A subset of neurons in the retrotrapezoid nucleus (RTN) function as respiratory chemoreceptors by regulating depth and frequency of breathing in response to changes in tissue CO(2)/H(+). The activity of chemosensitive RTN neurons is also subject to modulation by CO(2)/H(+)-dependent purinergic signaling. However, mechanisms contributing to purinergic regulation of RTN chemoreceptors are not entirely clear. Recent evidence suggests adenosine inhibits RTN chemoreception in vivo by activation of A1 receptors.

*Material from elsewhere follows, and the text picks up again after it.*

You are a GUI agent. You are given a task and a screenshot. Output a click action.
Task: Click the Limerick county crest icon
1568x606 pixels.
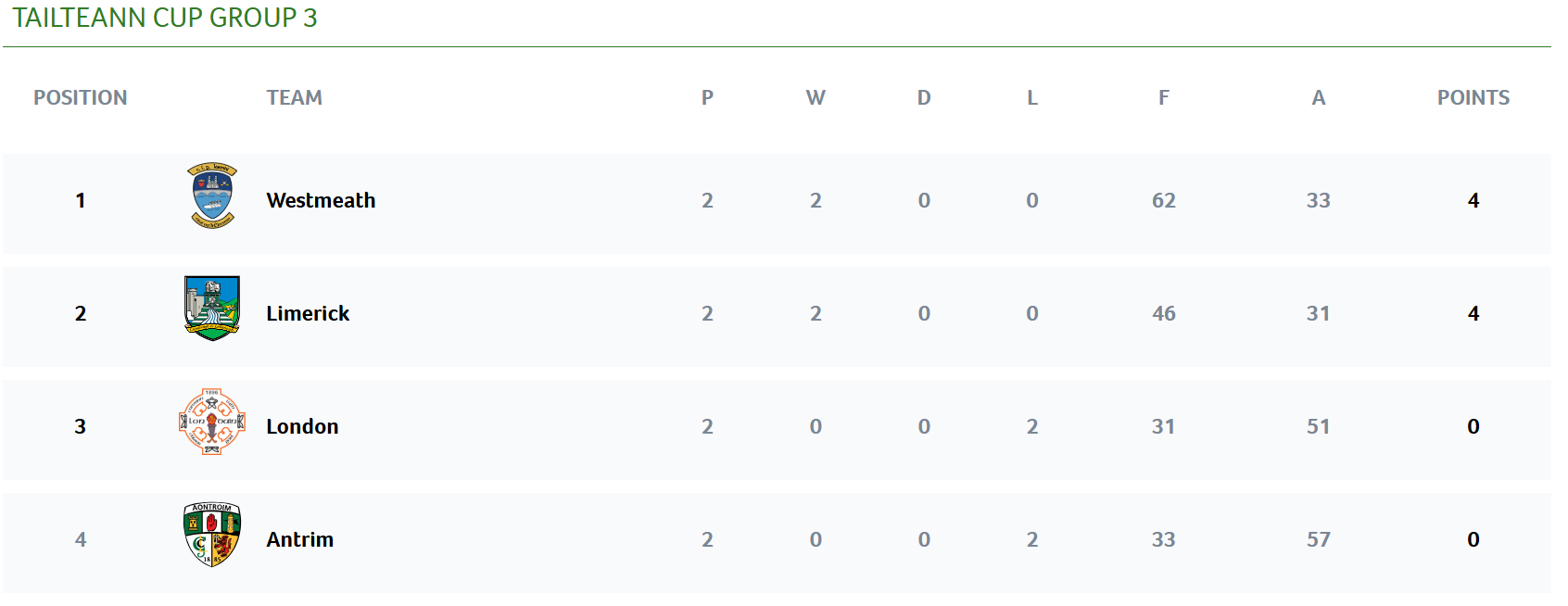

The goal of this study was to characterize effects of adenosine on chemosensitive RTN neurons and identify intrinsic and synaptic mechanisms underlying this response. Cell-attached recordings from RTN chemoreceptors in slices from rat or wild-type mouse pups (mixed sex) show that exposure to adenosine (1 µM) inhibits chemoreceptor activity by an A1 receptor-dependent mechanism. However, exposure to a selective A1 receptor antagonist (8-cyclopentyl-1,3-dipropylxanthine, DPCPX; 30 nM) alone did not potentiate CO(2)/H(+)-stimulated activity, suggesting activation of A1 receptors does not limit chemoreceptor activity under these reduced conditions. Whole-cell voltage-clamp from chemosensitive RTN neurons shows that exposure to adenosine activated an inward rectifying K(+) conductance, and at the network level, adenosine preferentially decreased frequency of EPSCs but not IPSCs. These results show that adenosine activation of A1 receptors inhibits chemosensitive RTN neurons by direct activation of a G-protein-regulated inward-rectifier K(+) (GIRK)-like conductance, and presynaptically, by suppression of excitatory synaptic input to chemoreceptors.